In a coma state, a survivor may cry or/and seem agitated, and then don’t remember any of this when they regain consciousness. A survivor says, “ I am told that I was ‘weepy’ during the coma, but have absolutely no recollection of it.”
Wendy says, “I remember while still in hospital (around the 25th day), my Goodspouse was given permission to take me home for a brief afternoon visit. I remember feeling… nothing. I didn’t want to go. And I didn’t want NOT to go. A feeling of that type was beyond my ability at that time. I did what I was told. I knew that this was my family, my home. But… no emotion. And I was very comfortable to be taken back to my hospital bed.

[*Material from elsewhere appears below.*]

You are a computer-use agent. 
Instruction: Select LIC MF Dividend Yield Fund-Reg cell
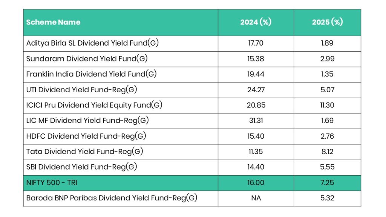[87, 121]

It is my personal opinion that my brain was in such a state of catastrophe, my memory capability just shut down. As if, that was a part of my process which was not vital at the time, and could be put on hold. (Or, perhaps God thought that there was nothing happening in those four weeks, which would be a very nice memory for me…) After the four week hospital stay, I would go back to hospital two or three times a week, as an outpatient.
When will she be back to normal?
….”seeking the outcome? Ah, just be delighted, today, that your loved one is still here. The outcome will not be finalized for quite a while yet, my friend. While some zone, some area of his brain has been permanently destroyed; other areas of the brain will make every effort to ‘fill the blanks’. The first six months after the illness will be the most remarkable, with two steps forward and one step back in progress. But, for long after that, small steps will be made, improvements here and there… Hang in, my friend…! “
How long until she ‘gets well?’ As you can imagine, every case is different… from a touch of encephalitis which folks don’t even get diagnosed, to a very serious illness.
- The first six months show astounding improvement.
- The next six months… improvement on a regular basis.
- Improvement will continue for the rest of her life. (Click here to view more information on Brain Plasticity.)
And, even at the date 18 months after my illness, I was told, “Wendy, take it easy. Slow down. Be kind to yourself. Be mellow. You are still healing.” I suggested that I thought I had reached a sort of maximum, full measure of healing. Professional advisor said, “No. We will do another test, an EEG, at your two year mark. It is our opinion that healing is still happening.”
The Catch 22? Well, it seems, it is not the best thing to push and strive to do more, accomplish more, and try to return to the ‘old Wendy’ Pushing and stressing does more harm than good. Life has enough stress in a Survivors day-to-day existence. We are doing ourselves no favours by pushing ourselves, and raising the stress level.